Pull out each line below that contains the word "dimensions".

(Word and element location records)
==============================

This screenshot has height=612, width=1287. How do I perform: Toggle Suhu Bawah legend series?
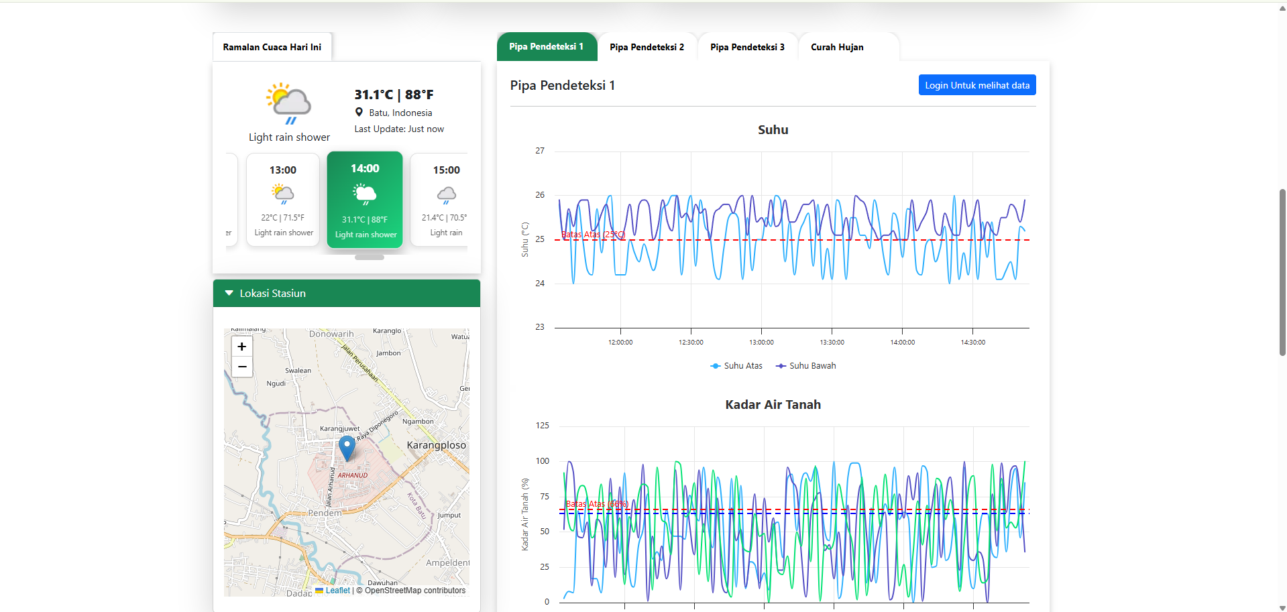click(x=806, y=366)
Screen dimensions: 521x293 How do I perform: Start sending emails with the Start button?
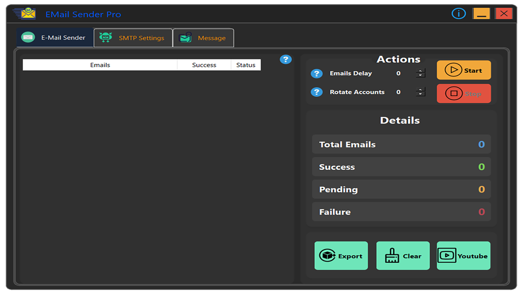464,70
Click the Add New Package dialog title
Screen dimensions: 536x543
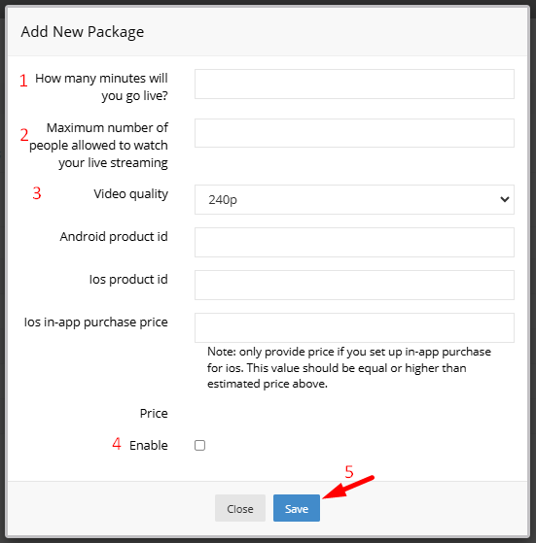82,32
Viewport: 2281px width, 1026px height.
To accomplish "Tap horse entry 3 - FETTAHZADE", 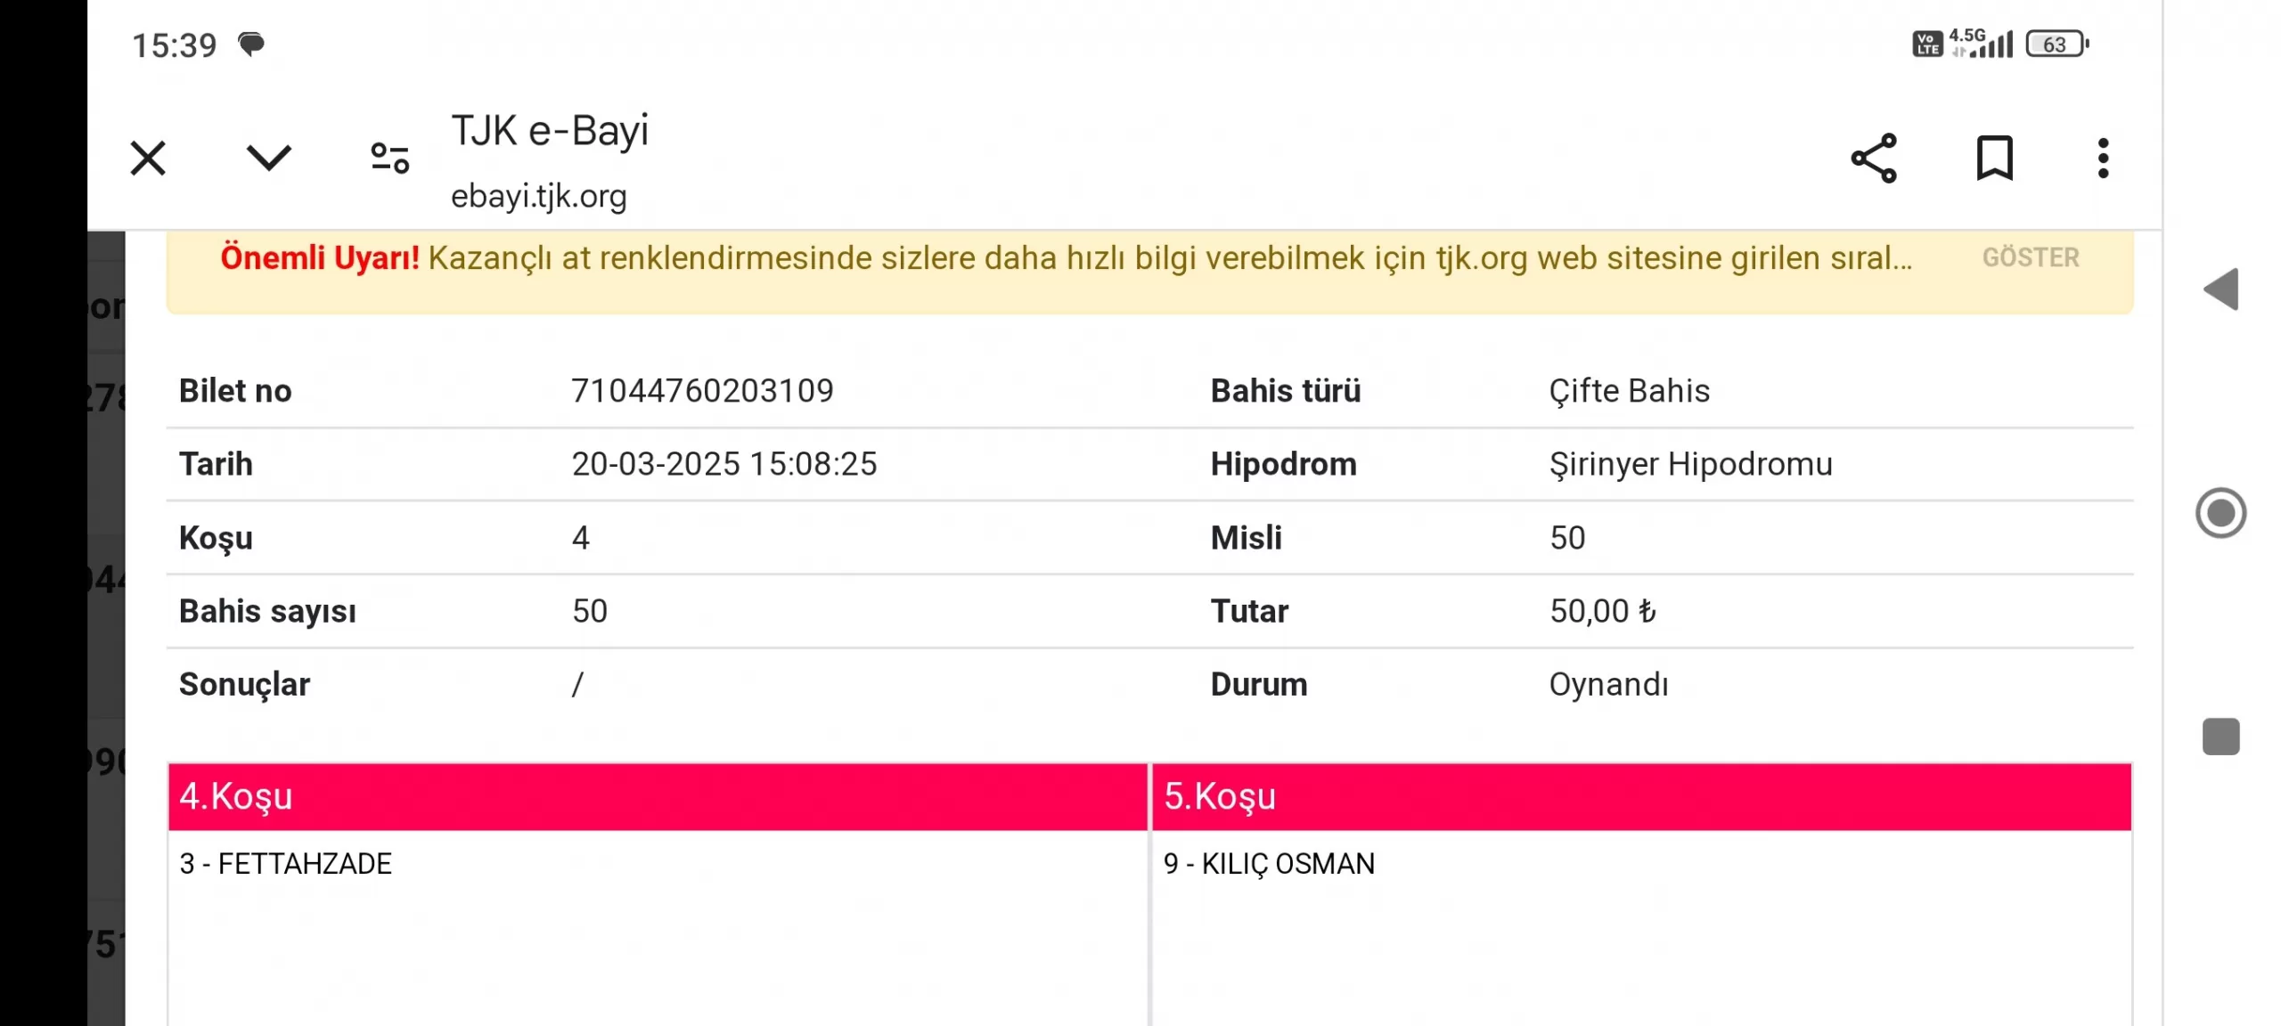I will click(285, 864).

==============================

■ Complete output ■
Screen dimensions: 521x293 How do I perform: Start sending emails with the Start button?
Screen dimensions: 536x543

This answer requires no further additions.